**INSTRUCTIONS TO FOLLOW**
Update the data from the line containing "The image size is (255, 218)." through the end, replacing "dropdown" with "menu" and leaving everything else unchanged, then give back only those lines.

(Rows from a dataset)
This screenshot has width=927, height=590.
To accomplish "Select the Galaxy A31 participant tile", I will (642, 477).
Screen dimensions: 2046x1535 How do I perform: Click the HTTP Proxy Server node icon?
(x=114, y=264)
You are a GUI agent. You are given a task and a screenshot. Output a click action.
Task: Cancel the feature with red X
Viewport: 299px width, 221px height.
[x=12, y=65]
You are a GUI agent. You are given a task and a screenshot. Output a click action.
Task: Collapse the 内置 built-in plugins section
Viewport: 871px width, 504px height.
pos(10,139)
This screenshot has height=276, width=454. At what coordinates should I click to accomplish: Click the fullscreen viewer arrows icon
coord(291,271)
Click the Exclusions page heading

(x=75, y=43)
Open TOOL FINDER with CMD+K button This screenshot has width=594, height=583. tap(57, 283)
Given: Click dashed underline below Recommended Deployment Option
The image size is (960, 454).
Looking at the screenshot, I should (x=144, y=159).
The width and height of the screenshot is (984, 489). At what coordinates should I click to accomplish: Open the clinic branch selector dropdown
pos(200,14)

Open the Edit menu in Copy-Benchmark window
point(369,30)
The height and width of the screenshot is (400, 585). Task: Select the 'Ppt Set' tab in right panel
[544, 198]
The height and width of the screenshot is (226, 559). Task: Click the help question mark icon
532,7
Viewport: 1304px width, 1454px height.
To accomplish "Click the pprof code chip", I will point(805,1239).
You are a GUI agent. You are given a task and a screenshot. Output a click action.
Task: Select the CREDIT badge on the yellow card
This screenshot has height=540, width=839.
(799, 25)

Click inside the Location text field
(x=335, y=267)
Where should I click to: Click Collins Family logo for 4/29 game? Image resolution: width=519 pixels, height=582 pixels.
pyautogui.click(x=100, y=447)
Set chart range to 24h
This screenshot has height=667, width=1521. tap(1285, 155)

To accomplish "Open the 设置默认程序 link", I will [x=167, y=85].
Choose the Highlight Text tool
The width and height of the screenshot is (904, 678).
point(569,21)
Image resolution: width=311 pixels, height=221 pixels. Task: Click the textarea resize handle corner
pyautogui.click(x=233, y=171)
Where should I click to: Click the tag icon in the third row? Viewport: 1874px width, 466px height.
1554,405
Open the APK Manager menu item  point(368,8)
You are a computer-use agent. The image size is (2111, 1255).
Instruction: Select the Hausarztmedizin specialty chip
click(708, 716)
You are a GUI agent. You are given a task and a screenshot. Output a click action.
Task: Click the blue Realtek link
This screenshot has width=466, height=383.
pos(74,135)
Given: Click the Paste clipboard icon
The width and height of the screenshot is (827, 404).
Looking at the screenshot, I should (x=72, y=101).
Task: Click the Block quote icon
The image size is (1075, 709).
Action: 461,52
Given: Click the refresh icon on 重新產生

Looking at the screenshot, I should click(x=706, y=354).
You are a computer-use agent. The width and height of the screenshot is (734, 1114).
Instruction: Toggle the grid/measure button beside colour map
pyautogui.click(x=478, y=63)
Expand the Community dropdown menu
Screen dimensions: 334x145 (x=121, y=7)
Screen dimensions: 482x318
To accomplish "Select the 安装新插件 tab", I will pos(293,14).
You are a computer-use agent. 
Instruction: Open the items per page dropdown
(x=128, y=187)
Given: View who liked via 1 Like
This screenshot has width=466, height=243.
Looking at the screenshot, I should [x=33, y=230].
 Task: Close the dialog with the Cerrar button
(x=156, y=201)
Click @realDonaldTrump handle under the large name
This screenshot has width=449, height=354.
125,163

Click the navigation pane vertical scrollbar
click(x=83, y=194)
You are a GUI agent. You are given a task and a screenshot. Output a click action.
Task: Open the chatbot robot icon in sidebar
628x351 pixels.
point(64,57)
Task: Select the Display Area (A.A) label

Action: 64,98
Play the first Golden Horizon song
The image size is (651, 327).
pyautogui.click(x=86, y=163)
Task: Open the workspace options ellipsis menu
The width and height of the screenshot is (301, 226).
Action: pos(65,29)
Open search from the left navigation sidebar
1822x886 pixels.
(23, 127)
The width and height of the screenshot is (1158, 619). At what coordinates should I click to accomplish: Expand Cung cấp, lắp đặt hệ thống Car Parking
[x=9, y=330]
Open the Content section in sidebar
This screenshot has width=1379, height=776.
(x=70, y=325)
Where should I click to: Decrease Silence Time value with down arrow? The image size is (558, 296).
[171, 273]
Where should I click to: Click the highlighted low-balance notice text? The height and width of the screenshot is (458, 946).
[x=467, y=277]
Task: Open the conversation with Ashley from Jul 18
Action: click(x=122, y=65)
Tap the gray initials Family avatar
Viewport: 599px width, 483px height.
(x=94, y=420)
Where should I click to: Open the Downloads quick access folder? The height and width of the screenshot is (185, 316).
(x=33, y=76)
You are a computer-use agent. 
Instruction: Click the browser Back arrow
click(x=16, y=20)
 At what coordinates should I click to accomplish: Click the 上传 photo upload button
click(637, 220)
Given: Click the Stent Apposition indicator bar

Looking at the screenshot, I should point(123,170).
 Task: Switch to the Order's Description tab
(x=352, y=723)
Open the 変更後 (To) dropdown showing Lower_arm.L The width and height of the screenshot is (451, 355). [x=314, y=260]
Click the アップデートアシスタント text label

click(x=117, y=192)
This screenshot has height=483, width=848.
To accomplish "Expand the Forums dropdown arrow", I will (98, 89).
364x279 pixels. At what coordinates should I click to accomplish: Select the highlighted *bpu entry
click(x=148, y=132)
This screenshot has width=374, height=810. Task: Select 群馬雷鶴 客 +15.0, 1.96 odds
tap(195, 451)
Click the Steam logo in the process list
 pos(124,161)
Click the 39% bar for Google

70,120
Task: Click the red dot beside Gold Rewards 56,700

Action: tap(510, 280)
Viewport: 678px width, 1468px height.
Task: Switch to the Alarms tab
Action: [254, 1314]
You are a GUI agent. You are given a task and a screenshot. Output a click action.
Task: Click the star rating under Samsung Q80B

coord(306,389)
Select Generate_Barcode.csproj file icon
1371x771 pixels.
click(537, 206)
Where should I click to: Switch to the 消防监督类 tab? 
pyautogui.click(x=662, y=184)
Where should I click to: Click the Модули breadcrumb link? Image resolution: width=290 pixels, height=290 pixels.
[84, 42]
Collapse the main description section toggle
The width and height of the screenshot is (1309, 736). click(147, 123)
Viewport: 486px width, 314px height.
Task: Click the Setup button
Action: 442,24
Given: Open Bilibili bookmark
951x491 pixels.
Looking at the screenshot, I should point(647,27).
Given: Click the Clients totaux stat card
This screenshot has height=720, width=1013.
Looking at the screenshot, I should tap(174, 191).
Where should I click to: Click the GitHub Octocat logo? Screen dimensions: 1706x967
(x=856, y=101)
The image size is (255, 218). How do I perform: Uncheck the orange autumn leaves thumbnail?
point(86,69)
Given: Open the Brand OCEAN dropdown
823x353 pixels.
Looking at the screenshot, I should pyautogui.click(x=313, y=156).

**SOLUTION FOR THIS EXERCISE**
The image size is (255, 218). How do I perform: Uncheck the orange autumn leaves thumbnail?
point(86,69)
Given: Open the Brand OCEAN menu
823x353 pixels.
Looking at the screenshot, I should pyautogui.click(x=313, y=156).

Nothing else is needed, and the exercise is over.